These are not maximalist asks. They are calibrated to the moment of opportunity that the peace process represents.

The view from AST’s mission

AST documents the people the system has silenced. The Kurdish peace process — if it produces real releases, real restorations of elected officials, real procedural protections — is one of the few mechanisms that could meaningfully reduce the population of silenced people in Turkey. That is a development worth watching closely, supporting where it produces real change, and challenging where it produces only rhetoric.

It is also a moment to remember that the people who would benefit most directly — Demirtaş, Yüksekdağ, Öcalan, and the broader population of Kurdish political prisoners — are individual people with families and decades of advocacy work behind them. The peace process is not an abstraction. It is, at its center, a question about whether named individuals will continue to grow old in prison or be released to participate in public life.

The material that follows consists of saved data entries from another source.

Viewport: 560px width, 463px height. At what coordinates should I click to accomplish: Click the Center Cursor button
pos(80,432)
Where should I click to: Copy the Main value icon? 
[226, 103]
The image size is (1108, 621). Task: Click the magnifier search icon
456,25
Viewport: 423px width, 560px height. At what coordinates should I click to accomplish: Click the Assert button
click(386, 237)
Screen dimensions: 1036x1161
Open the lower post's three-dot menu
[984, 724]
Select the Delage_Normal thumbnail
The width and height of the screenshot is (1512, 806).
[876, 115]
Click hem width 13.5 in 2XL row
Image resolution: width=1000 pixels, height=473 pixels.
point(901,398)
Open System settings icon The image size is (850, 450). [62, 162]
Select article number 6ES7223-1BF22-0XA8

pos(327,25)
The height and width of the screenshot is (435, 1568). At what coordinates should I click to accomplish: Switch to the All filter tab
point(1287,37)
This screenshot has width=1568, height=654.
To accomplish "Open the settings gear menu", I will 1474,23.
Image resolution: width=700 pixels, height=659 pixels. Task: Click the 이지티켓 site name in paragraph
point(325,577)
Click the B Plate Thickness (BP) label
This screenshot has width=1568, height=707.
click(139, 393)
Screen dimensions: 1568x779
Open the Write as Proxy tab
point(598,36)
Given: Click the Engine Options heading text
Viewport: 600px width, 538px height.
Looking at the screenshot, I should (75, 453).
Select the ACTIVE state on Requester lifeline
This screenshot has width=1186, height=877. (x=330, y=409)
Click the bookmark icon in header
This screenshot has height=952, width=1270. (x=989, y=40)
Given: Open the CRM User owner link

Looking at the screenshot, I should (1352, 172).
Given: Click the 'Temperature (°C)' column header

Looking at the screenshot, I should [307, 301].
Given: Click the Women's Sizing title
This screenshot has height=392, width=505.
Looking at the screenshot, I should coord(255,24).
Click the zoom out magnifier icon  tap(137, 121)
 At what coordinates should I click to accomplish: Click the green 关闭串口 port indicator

That is the question AST and its partner organizations will keep asking, on every individual case, until it is answered.

How to engage

  • Track the parliamentary commission’s output. The legal text of the proposed framework, when published, will be the document that determines what the process actually does.
  • Cite the binding ECHR judgmentsDemirtaş v. Turkey (No. 2) and others — when the process is discussed in policy or media settings. The international legal record is the most stable reference point.
  • Support the DEM Party’s domestic advocacy for resumed peace talks and political prisoner release.
  • Expect symbolic moves before structural ones. Watch for the gap.

A renewed Kurdish peace process is, on its terms, the most significant opening in Turkish political-prisoner advocacy since 2015. Whether it becomes the most significant outcome depends on what happens between now and the end of 2026.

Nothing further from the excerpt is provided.